Data mining or knowledge discovery is a process that analyzes voluminous digital data in order to discover hidden but effective patterns from digital data (Ashrafi, Taniar, & Smith, 2005). In other words, this is a powerful tool for data analysis, with the goal of accurate and efficient identification of hidden and valuable patterns in the data, can facilitate the process of decision making, improve the allocation of resources, reduce costs and the exploitation of opportunities. Data mining is tip-top described as the union of historical and recent developments in statistics, artificial intelligence, and machine learning. These methods are then used together to study information and find previously hidden trends or patterns within (Daly, & Taniar, 2004). Data mining applications have extremely altered the strategic decision-making procedures of organizations (Tjioe & Taniar, 2005). Hence, the various applications of this scope are used by various governmental, industrial, commercial, medical, financial, and scientific due to several advantages. In fact, wide range of data mining applications has made it an important field of research (Keyvanpour, Javadieh, & Ebrahimi, 2011).

As privacy is an issue of individual perception, an infallible and general solution to this dichotomy is infeasible. However, there are measures that can be undertaken to raise privacy protection (Wahlstrom, Roddick, Sarre, Estivill-Castro, & de Vries, 2009). Accordingly in recent years due to increasing concerns related to privacy, data mining methods are faced with a serious challenge which is to preserve the privacy of sensitive data. This method is under attack from privacy advocates because of a misunderstanding about what it really is and a credible concern about how it’s generally done (Vaidya & Clifton, 2004). The organizations from one side should publish their customized information so as to access the benefits of data mining and on the other hand, are not unwilling to share their data due to preserving the privacy. The occurrence of such problems in data collection can be undesirable for data mining methods success as to achieve its goals (Seifi & Keyvanpour, 2012).

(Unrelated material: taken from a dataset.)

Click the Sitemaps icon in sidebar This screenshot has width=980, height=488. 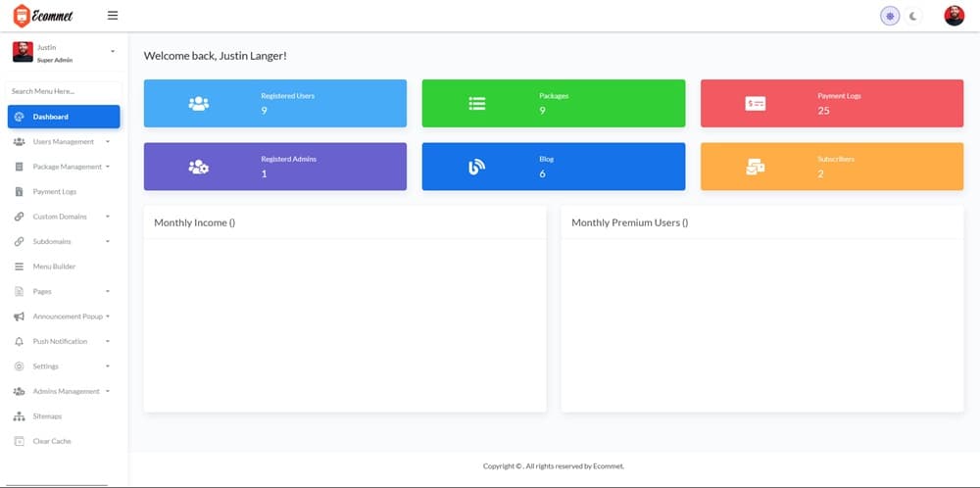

Hence, a new aspect of in the development of data mining is the approaches which are related to the concerns about privacy, in particular, in regard to this issue that data mining methods can produce accurate models without access to precise information of given records and to access valid results of the data mining (Clifton, Kantarcioglu, & Vaidya, 2002). In response to such anxieties, the data mining researches started to work on methods which preserved privacy along with data mining. As a result of this research, various approaches of privacy preserving data mining (PPDM) approaches are defined.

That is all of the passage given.